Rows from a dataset
------------------------

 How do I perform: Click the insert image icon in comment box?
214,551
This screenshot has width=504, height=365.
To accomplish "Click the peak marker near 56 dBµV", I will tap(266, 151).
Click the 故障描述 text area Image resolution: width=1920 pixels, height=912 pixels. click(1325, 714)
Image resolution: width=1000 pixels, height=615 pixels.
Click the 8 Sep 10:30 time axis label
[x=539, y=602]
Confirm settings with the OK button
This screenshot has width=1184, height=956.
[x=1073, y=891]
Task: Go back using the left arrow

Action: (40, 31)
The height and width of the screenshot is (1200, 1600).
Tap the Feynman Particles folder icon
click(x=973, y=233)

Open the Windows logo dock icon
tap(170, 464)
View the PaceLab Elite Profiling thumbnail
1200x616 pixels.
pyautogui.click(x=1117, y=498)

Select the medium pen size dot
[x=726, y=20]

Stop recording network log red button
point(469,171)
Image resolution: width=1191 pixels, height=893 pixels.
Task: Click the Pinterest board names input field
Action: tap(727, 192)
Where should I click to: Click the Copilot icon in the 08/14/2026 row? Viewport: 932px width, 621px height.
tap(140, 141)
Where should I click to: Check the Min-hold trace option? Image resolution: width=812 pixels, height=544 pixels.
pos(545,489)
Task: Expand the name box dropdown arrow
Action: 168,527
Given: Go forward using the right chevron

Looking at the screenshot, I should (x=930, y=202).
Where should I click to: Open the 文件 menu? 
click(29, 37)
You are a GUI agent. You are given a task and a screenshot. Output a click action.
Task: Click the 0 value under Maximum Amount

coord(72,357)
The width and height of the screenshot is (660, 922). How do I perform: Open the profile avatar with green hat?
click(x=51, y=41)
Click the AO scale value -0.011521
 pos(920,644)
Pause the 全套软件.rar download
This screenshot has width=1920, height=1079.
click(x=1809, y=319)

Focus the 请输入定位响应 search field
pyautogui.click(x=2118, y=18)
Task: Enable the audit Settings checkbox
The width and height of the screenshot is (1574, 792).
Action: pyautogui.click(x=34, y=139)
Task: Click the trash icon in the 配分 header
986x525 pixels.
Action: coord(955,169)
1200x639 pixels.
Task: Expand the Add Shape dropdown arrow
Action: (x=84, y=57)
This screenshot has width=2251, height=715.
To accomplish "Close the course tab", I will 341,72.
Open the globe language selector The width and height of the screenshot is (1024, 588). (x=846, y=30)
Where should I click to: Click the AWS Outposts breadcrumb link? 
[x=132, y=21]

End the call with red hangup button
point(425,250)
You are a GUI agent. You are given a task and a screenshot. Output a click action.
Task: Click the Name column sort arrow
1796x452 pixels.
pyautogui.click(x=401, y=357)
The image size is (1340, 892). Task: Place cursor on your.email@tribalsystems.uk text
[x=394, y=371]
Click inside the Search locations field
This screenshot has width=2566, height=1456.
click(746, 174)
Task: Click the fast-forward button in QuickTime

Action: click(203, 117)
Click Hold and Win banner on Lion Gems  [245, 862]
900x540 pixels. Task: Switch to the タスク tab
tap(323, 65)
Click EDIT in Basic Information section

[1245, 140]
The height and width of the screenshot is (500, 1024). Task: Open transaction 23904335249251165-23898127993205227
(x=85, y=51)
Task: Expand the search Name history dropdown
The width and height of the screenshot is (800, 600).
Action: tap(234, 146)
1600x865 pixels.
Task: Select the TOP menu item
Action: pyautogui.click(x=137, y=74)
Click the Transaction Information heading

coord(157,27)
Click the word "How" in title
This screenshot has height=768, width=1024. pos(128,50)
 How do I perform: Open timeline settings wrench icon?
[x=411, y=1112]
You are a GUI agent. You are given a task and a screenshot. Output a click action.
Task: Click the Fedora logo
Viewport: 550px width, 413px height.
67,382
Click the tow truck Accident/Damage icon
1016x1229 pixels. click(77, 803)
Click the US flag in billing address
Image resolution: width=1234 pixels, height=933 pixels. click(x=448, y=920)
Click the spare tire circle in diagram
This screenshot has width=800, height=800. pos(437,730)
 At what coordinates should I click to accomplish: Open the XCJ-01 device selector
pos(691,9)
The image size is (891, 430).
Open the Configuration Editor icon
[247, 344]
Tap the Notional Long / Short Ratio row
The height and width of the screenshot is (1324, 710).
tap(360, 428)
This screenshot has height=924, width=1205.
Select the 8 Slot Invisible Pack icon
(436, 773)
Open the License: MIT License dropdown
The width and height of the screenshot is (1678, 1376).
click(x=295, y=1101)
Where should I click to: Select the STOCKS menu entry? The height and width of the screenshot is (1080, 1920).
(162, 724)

------------------------

# [WHAT YOU WILL DO]
Copy out every one of the rows above, keeping each line identical to the original.

# [EXERCISE SOLUTION]
 How do I perform: Click the insert image icon in comment box?
214,551
This screenshot has width=504, height=365.
To accomplish "Click the peak marker near 56 dBµV", I will tap(266, 151).
Click the 故障描述 text area Image resolution: width=1920 pixels, height=912 pixels. click(1325, 714)
Image resolution: width=1000 pixels, height=615 pixels.
Click the 8 Sep 10:30 time axis label
[x=539, y=602]
Confirm settings with the OK button
This screenshot has width=1184, height=956.
[x=1073, y=891]
Task: Go back using the left arrow

Action: (40, 31)
The height and width of the screenshot is (1200, 1600).
Tap the Feynman Particles folder icon
click(x=973, y=233)

Open the Windows logo dock icon
tap(170, 464)
View the PaceLab Elite Profiling thumbnail
1200x616 pixels.
pyautogui.click(x=1117, y=498)

Select the medium pen size dot
[x=726, y=20]

Stop recording network log red button
point(469,171)
Image resolution: width=1191 pixels, height=893 pixels.
Task: Click the Pinterest board names input field
Action: tap(727, 192)
Where should I click to: Click the Copilot icon in the 08/14/2026 row? Viewport: 932px width, 621px height.
tap(140, 141)
Where should I click to: Check the Min-hold trace option? Image resolution: width=812 pixels, height=544 pixels.
pos(545,489)
Task: Expand the name box dropdown arrow
Action: 168,527
Given: Go forward using the right chevron

Looking at the screenshot, I should (x=930, y=202).
Where should I click to: Open the 文件 menu? 
click(29, 37)
You are a GUI agent. You are given a task and a screenshot. Output a click action.
Task: Click the 0 value under Maximum Amount

coord(72,357)
The width and height of the screenshot is (660, 922). How do I perform: Open the profile avatar with green hat?
click(x=51, y=41)
Click the AO scale value -0.011521
 pos(920,644)
Pause the 全套软件.rar download
This screenshot has width=1920, height=1079.
click(x=1809, y=319)

Focus the 请输入定位响应 search field
pyautogui.click(x=2118, y=18)
Task: Enable the audit Settings checkbox
The width and height of the screenshot is (1574, 792).
Action: pyautogui.click(x=34, y=139)
Task: Click the trash icon in the 配分 header
986x525 pixels.
Action: coord(955,169)
1200x639 pixels.
Task: Expand the Add Shape dropdown arrow
Action: (x=84, y=57)
This screenshot has width=2251, height=715.
To accomplish "Close the course tab", I will 341,72.
Open the globe language selector The width and height of the screenshot is (1024, 588). (x=846, y=30)
Where should I click to: Click the AWS Outposts breadcrumb link? 
[x=132, y=21]

End the call with red hangup button
point(425,250)
You are a GUI agent. You are given a task and a screenshot. Output a click action.
Task: Click the Name column sort arrow
1796x452 pixels.
pyautogui.click(x=401, y=357)
The image size is (1340, 892). Task: Place cursor on your.email@tribalsystems.uk text
[x=394, y=371]
Click inside the Search locations field
This screenshot has width=2566, height=1456.
click(746, 174)
Task: Click the fast-forward button in QuickTime

Action: click(203, 117)
Click Hold and Win banner on Lion Gems  [245, 862]
900x540 pixels. Task: Switch to the タスク tab
tap(323, 65)
Click EDIT in Basic Information section

[1245, 140]
The height and width of the screenshot is (500, 1024). Task: Open transaction 23904335249251165-23898127993205227
(x=85, y=51)
Task: Expand the search Name history dropdown
The width and height of the screenshot is (800, 600).
Action: tap(234, 146)
1600x865 pixels.
Task: Select the TOP menu item
Action: pyautogui.click(x=137, y=74)
Click the Transaction Information heading

coord(157,27)
Click the word "How" in title
This screenshot has height=768, width=1024. pos(128,50)
 How do I perform: Open timeline settings wrench icon?
[x=411, y=1112]
You are a GUI agent. You are given a task and a screenshot. Output a click action.
Task: Click the Fedora logo
Viewport: 550px width, 413px height.
67,382
Click the tow truck Accident/Damage icon
1016x1229 pixels. click(77, 803)
Click the US flag in billing address
Image resolution: width=1234 pixels, height=933 pixels. click(x=448, y=920)
Click the spare tire circle in diagram
This screenshot has width=800, height=800. pos(437,730)
 At what coordinates should I click to accomplish: Open the XCJ-01 device selector
pos(691,9)
The image size is (891, 430).
Open the Configuration Editor icon
[247, 344]
Tap the Notional Long / Short Ratio row
The height and width of the screenshot is (1324, 710).
tap(360, 428)
This screenshot has height=924, width=1205.
Select the 8 Slot Invisible Pack icon
(436, 773)
Open the License: MIT License dropdown
The width and height of the screenshot is (1678, 1376).
click(x=295, y=1101)
Where should I click to: Select the STOCKS menu entry? The height and width of the screenshot is (1080, 1920).
(162, 724)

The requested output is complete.